Useful tips

What does valgrind still reachable mean?

What does valgrind still reachable mean?

The “still reachable” category within Valgrind’s leak report refers to allocations that fit only the first definition of “memory leak”. These blocks were not freed, but they could have been freed (if the programmer had wanted to) because the program still was keeping track of pointers to those memory blocks.

What does still reachable mean?

In short: “definitely lost” means your program is leaking memory — fix those leaks! “still reachable” means your program is probably ok — it didn’t free some memory it could have. This is quite common and often reasonable. Don’t use –show-reachable=yes if you don’t want to see these reports.

How do I fix valgrind error?

Table of Contents

  1. General tips. Solve the first error. Look for function names and line numbers. Look for the last point in the stack trace where your program appears.
  2. Common types of Valgrind errors. Invalid reads and invalid writes. Uninitialized value errors. Memory leaks. Forgetting to deallocate things you allocated.

What is possibly lost in valgrind?

possibly lost: heap-allocated memory that was never freed to which valgrind cannot be sure whether there is a pointer or not. still reachable: heap-allocated memory that was never freed to which the program still has a pointer at exit.

Is still reachable a memory leak?

“definitely lost” means your program is leaking memory — fix it! “possibly lost” means your program is probably leaking memory, unless you’re doing funny things with pointers. “still reachable” means your program is probably ok — it didn’t free some memory it could have. This is quite common and often reasonable.

Is Valgrind ever wrong?

3 Answers. Yes, there are false positives with Valgrind, that’s why it has suppression files for particular glibc and gcc versions, for example. The false positives may arise if you are using older valgrind with newer gcc and glibc, i.e., valgrind 3.3 with glibc 2.9.

Do Valgrind errors matter?

Memory errors versus memory leaks Valgrind reports on both with equal vigor, but please don’t you conflate errors with leaks or assume them equally important. When a program dynamically allocates memory and forgets to later free it, it creates a leak.

How do I enable Valgrind?

To run Valgrind, pass the executable as an argument (along with any parameters to the program). The flags are, in short: –leak-check=full : “each individual leak will be shown in detail” –show-leak-kinds=all : Show all of “definite, indirect, possible, reachable” leak kinds in the “full” report.

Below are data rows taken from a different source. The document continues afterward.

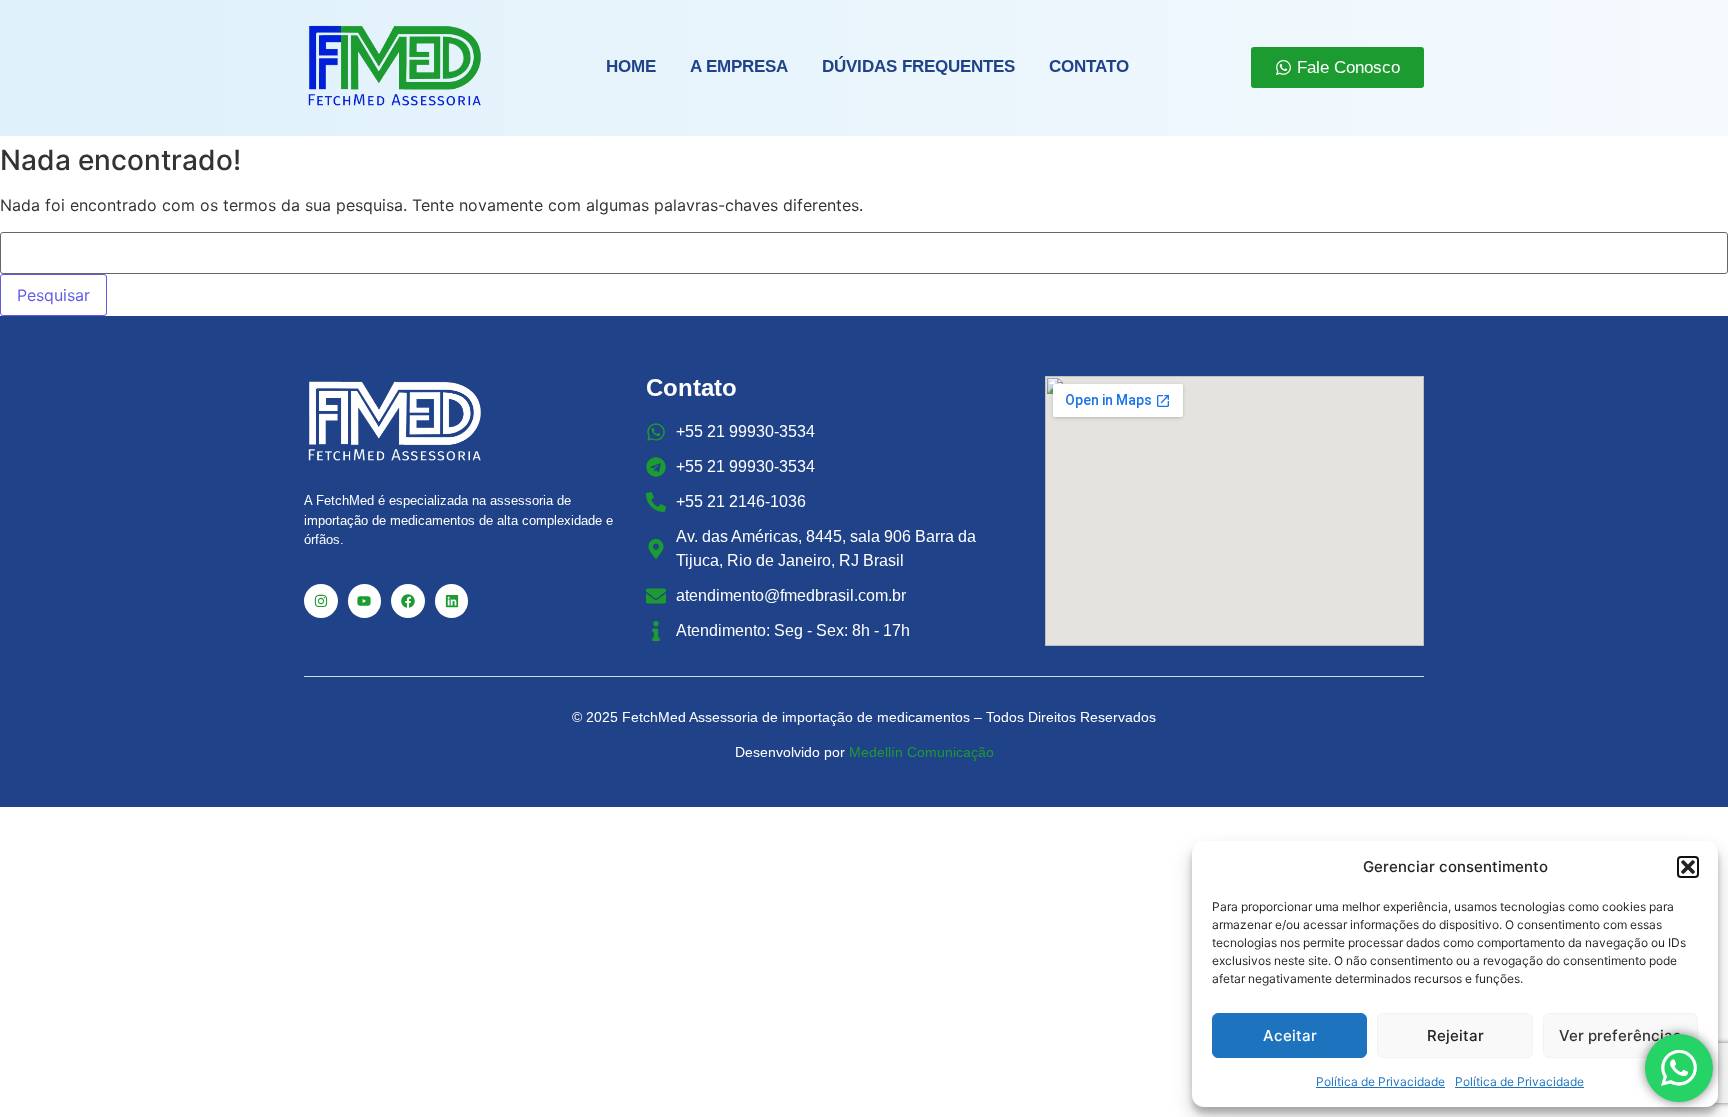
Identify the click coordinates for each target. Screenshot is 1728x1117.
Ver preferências (1620, 1035)
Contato (1089, 66)
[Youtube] (365, 601)
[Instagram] (321, 601)
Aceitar (1290, 1035)
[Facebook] (408, 601)
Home (631, 66)
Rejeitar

Where is the memory leak in JNI?

The only way to discover JNI memory leaks is to use a heap-dump tool that explicitly marks native references. If possible, you should not use any global references. It’s better to assign the desired object to the field of a normal Java class.

Why is Valgrind so slow?

According to Valgrind Manual, Valgrind will very noticeably slow down your application: The amount of instrumentation code added varies widely between tools. At one end of the scale, Memcheck adds code to check every memory access and every value computed, making it run 10-50 times slower than natively.

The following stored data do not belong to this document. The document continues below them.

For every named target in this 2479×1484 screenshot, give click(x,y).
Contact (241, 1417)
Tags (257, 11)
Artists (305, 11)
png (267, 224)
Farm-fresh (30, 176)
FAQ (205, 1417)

How do you reduce Valgrind?

How to make a suppression file. Run valgrind as usual, but with the extra option –gen-suppressions=all. This tells valgrind to print a suppression after every error it finds.

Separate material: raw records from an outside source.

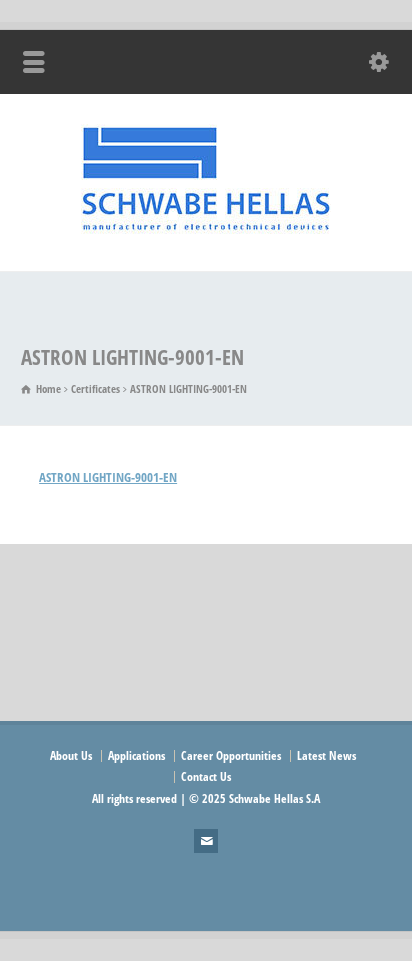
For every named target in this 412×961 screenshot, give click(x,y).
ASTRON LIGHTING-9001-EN (108, 477)
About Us (71, 755)
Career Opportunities (231, 755)
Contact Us (206, 776)
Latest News (326, 755)
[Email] (206, 841)
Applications (136, 755)
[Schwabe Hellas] (206, 229)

What does still reachable mean in C-Valgrind?

Memory marked by Valgrind as “still reachable” is memory that is: 1 Allocated by your program at some point. 2 Not freed before the program exit. 3 Still pointed to by some variable at program exit (this is what “reachable” means). More

When does a memory leak occur in Valgrind?

Valgrind is a program that checks for both memory leaks and runtime errors. A memory leak occurs whenever you allocate memory using keywords like new or malloc, without subsequently deleting or freeing that memory before the program exits.

When does a runtime error occur in Valgrind?

Valgrind is a program that checks for both memory leaks and runtime errors. A memory leak occurs whenever you allocate memory using keywords like new or malloc, without subsequently deleting or freeing that memory before the program exits. Runtime errors, as their name implies, are errors that occur while your program is running.

What does the stack trace in Valgrind mean?

In the middle of running my code, Valgrind discovered a runtime error, in this case, Invalid write of size 4. Notice that it gives us a “stack trace”, in other words, a list of which functions were called to get to the point where this error occurred.